#### [Written instruction 1]
Set down the passage of the Sambho Siva Sambho film article between "Sambho Siva Sambho" and "Krodh in 2012.", inclusive, copying it word for word.
#### [Written instruction 2]
Resume the Sambho Siva Sambho film article from the point where it stops.

#### [Document section]
Sambho Siva Sambho is a 2010 Indian Telugu-language action drama film directed by Samuthirakani. It stars Ravi Teja, Allari Naresh, Siva Balaji, Priyamani, Abhinaya, and Surya Teja. This film is a remake of the director's 2009 film Naadodigal. The film released on 14 January 2010 to mixed responses from critics. Despite mixed reviews, the film performed well as the audience gave a thumbs up and was declared a box office hit. The film was later dubbed in Hindi as Mera Krodh in 2012.

Plot
Karunakar alias Karna (Ravi Teja), Malli (Allari Naresh), and Chandu (Siva Balaji) are close friends, and each of them has individual goals. Karna is in love with his cross-cousin Muniamma (Priyamani), whose father wants him to get a government job first. Malli dreams of going to a foreign land as soon as Karna gets his passport. Chandu aims to set up a computer training center and is in love with Karunakar’s sister Pavithra (Abhinaya). The trio enjoys life, hanging out together. Karunakar’s friend Santosh (Surya Teja), the son of the Home Minister (Roja), is in love with his family’s arch rival's daughter. The three friends come forward to unite these lovebirds against all odds. In the process, a charge sheet is filed against the trio and Karunakar loses his government job offer and his grandmother is killed by henchmen and the alliance with his love is called off by muniamma's father after both the family's clash, Malli loses his hearing, and Chandu has his leg amputated. 10 days later,due to ego clashes ,the married lovers hate each other and walk out. The friends, who sacrificed and lost everything to unite these lovers now are hellbent for their blood, but in the end , instead of ending them ,karunakar lectures them and considers them already dead before the friends leave them to their own fate.

#### [Given material]
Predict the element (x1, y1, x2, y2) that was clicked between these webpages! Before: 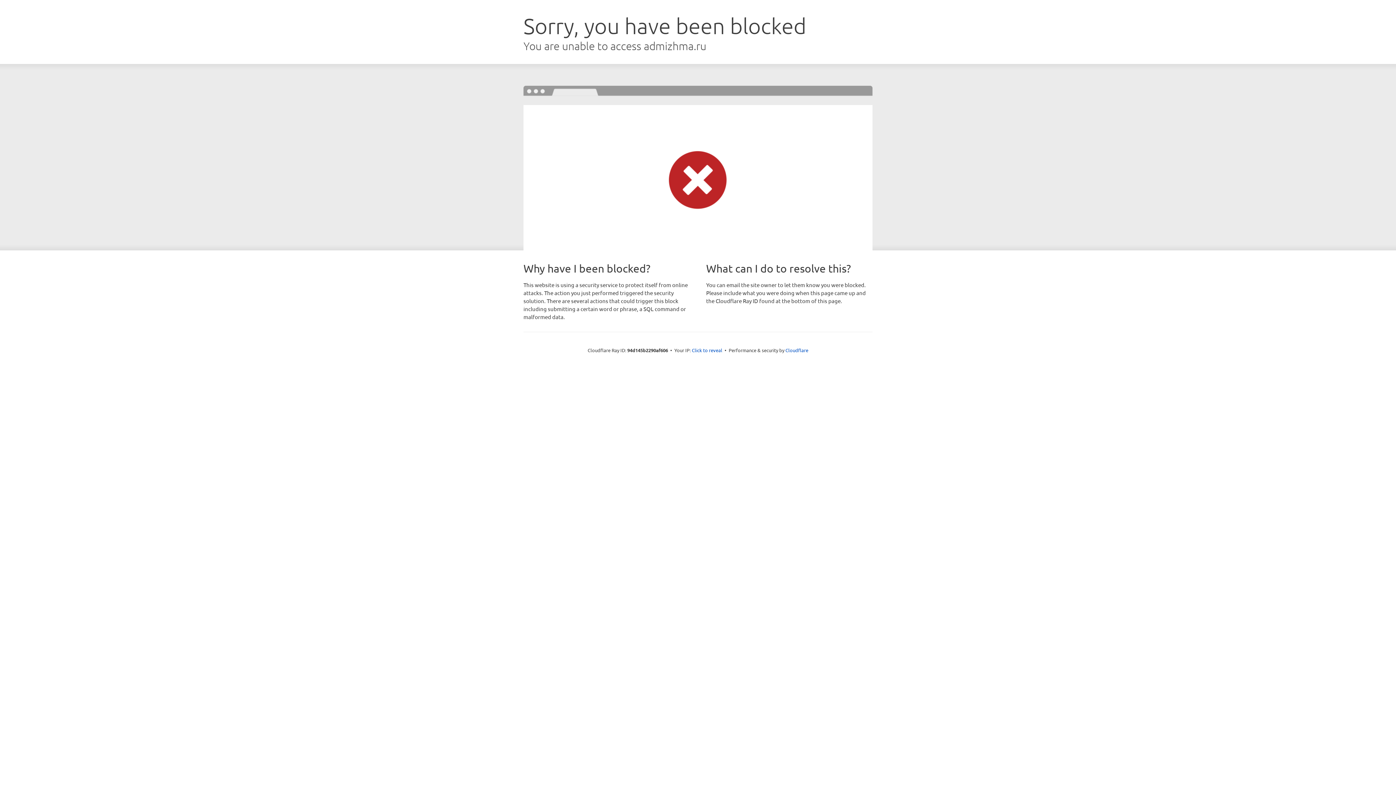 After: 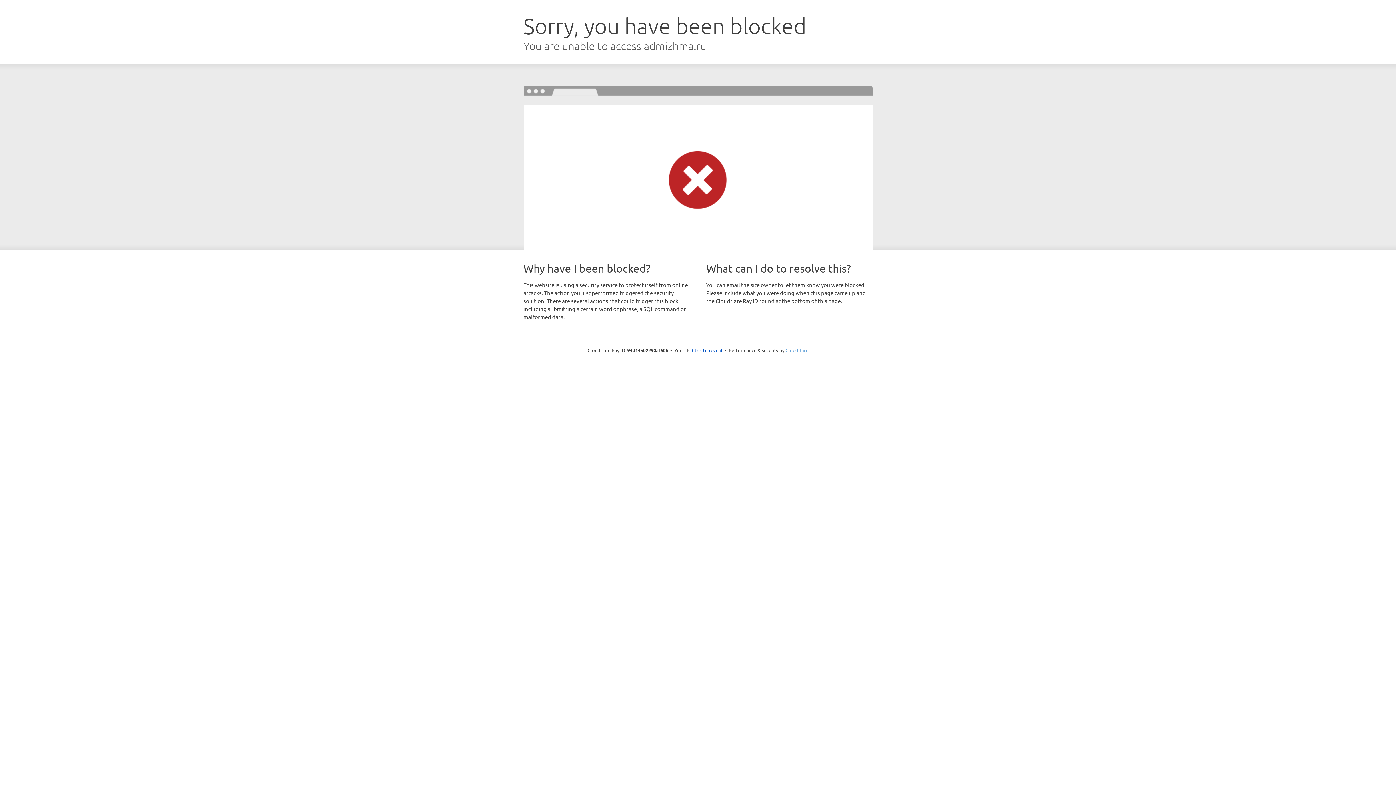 Action: bbox: (785, 347, 808, 353) label: Cloudflare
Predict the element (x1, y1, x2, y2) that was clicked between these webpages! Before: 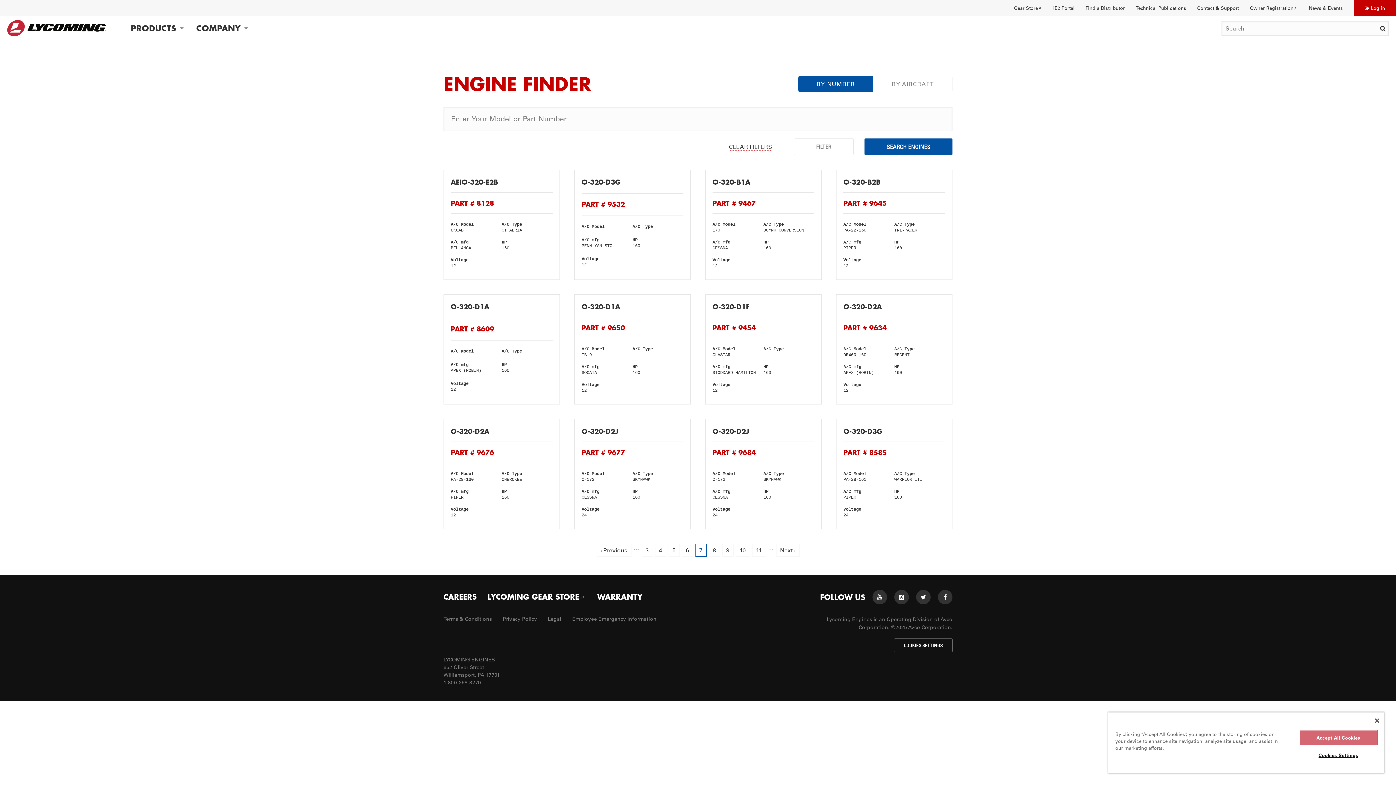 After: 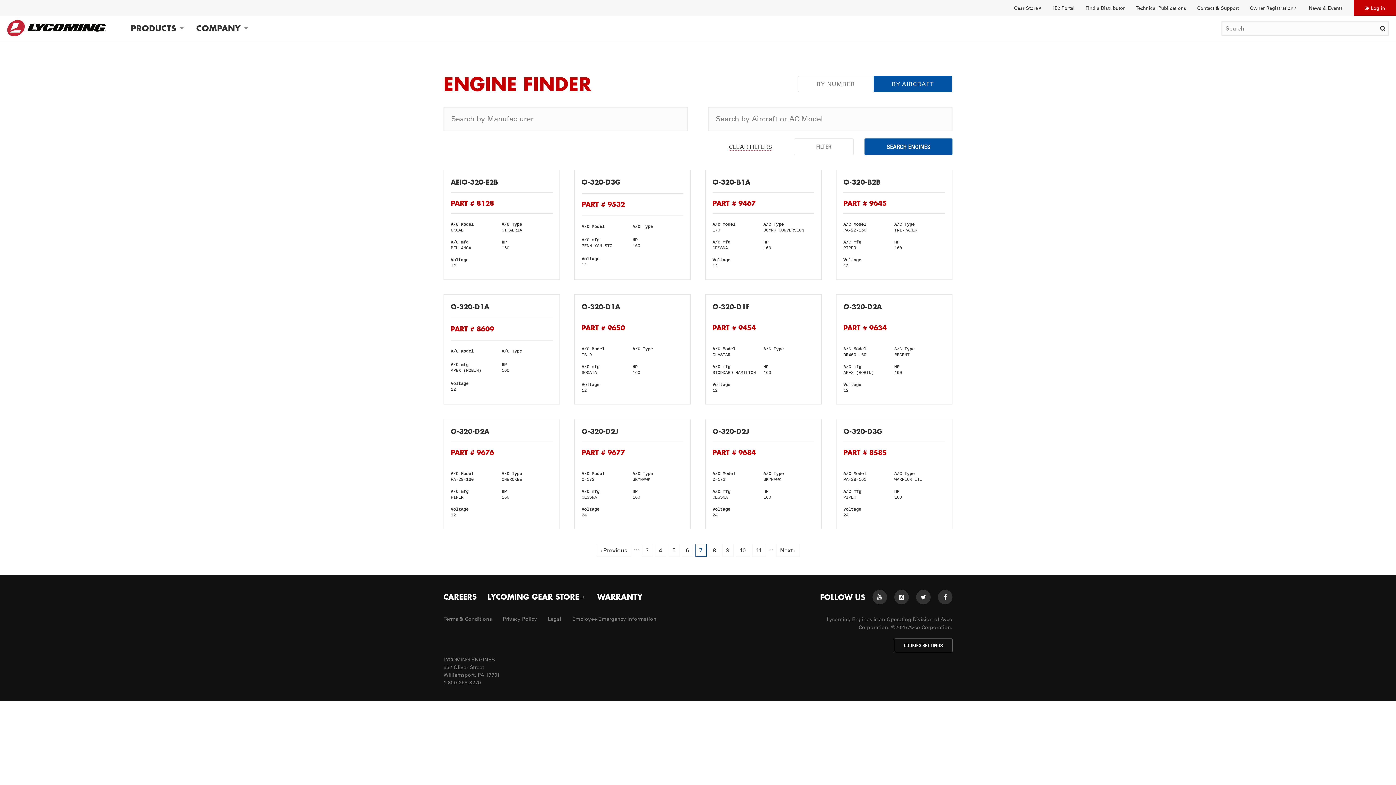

#### [Right answer 1]
Sambho Siva Sambho is a 2010 Indian Telugu-language action drama film directed by Samuthirakani. It stars Ravi Teja, Allari Naresh, Siva Balaji, Priyamani, Abhinaya, and Surya Teja. This film is a remake of the director's 2009 film Naadodigal. The film released on 14 January 2010 to mixed responses from critics. Despite mixed reviews, the film performed well as the audience gave a thumbs up and was declared a box office hit. The film was later dubbed in Hindi as Mera Krodh in 2012.

#### [Right answer 2]
Cast

Development

The film is an official remake of Samuthirakani's own Tamil Film Naadodigal. This film's title is based on Naadodigal's hit song Sambho Siva Sambho.

Soundtrack
The music was composed by Sundar C. Babu and released by Aditya Music.

Critical reception

The film received mixed to positive reviews from critics. Sify rated 4/5 and gave it the verdict "entertaining". Supergoodmovies rated it 3/5 and said " All artists gave their best performances and though being his debut direction, Samuthirakarni deserves a hit".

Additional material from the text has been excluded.